→ **WRITTEN PROBLEM 1**: In the fencing article, what medal did Alexander Massialas win at the 2016 Summer Games?
--- DOCUMENT ---
Los Angeles Times

First family of fencing

Massialas is leading a U.S. surge in the sport as a visionary coach and father of two promising stars

- By David Wharton

SAN FRANCISCO — The plan was audacious, devised by a fencer who had fallen short of his dreams.

His sport had been relegated to the shadows in the U.S., which might have explained why Americans won only a couple of Olympic medals over the previous half-century.

Still, as Greg Massialas began coaching after-school programs in the late 1990s, he printed out a timeline and stuck it on a wall.

“Every day I’d sit there and look at it,” he said. “Basically, the bottom line was to produce Olympic champions.”

Two decades later, his small San Francisco club has contribute­d to a surge in American fencing, churning out athletes who can compete with Italians and Russians in the discipline of foil.

The list includes his son, Alexander, who took silver at the 2016 Summer Games, and daughter, Sabrina, a junior world champion. Massialas doubles as a national coach, overseeing a U.S. men’s team that — with Alexander and clubmate Gerek Meinhardt — ranks among the best in the world.

“Greg always had this vision,” said Race Imboden, an American who is currently No. 1 in foil. “He had the idea that one day this

group of guys could be dominant … he was saying it for a long time and now he’s proven it.”

One item on the Massialas to-do list remains unchecked — his fencers have yet to stand atop the Olympic podium draped in gold.

This weekend, with the FIE Grand Prix circuit making a stop in Anaheim, they will have a final tuneup before the start of a yearlong qualificat­ion process for Tokyo 2020.

Massialas will be stripside. The 62-year-old is built stocky, given to long dialogues about technique and, during matches, sudden outbursts as he barks commands from the coach’s box.

“I am driven toward this,” he said. “There is still some unfinished business.”

The tournament at the Anaheim Convention Center, which will not include fencing’s other two discipline­s, epee and saber, has attracted a slew of top names.
---
→ **WRITTEN PROBLEM 2**: Turn the records, from the line that contains "Screen dimensions: 1484x538" through the end of the records, into a Markdown table with the columns "Row" and "Line", skipping blank lines.
--- PROVIDED RECORDS ---
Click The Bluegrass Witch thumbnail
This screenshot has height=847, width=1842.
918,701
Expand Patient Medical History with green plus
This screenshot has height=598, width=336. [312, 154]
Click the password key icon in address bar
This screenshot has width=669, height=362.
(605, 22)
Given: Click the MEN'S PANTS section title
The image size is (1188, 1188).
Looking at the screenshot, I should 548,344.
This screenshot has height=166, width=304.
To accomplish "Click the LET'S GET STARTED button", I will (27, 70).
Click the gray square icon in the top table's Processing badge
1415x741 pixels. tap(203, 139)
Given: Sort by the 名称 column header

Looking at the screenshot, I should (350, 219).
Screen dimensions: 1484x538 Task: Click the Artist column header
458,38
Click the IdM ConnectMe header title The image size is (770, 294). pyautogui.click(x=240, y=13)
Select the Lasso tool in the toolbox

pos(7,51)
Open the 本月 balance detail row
---
→ **COMPLETE ANSWER 1**: Silver.

→ **COMPLETE ANSWER 2**:
| Row | Line |
|---|---|
| 1 | Screen dimensions: 1484x538 Task: Click the Artist column header |
| 2 | 458,38 |
| 3 | Click the IdM ConnectMe header title The image size is (770, 294). pyautogui.click(x=240, y=13) |
| 4 | Select the Lasso tool in the toolbox |
| 5 | pos(7,51) |
| 6 | Open the 本月 balance detail row |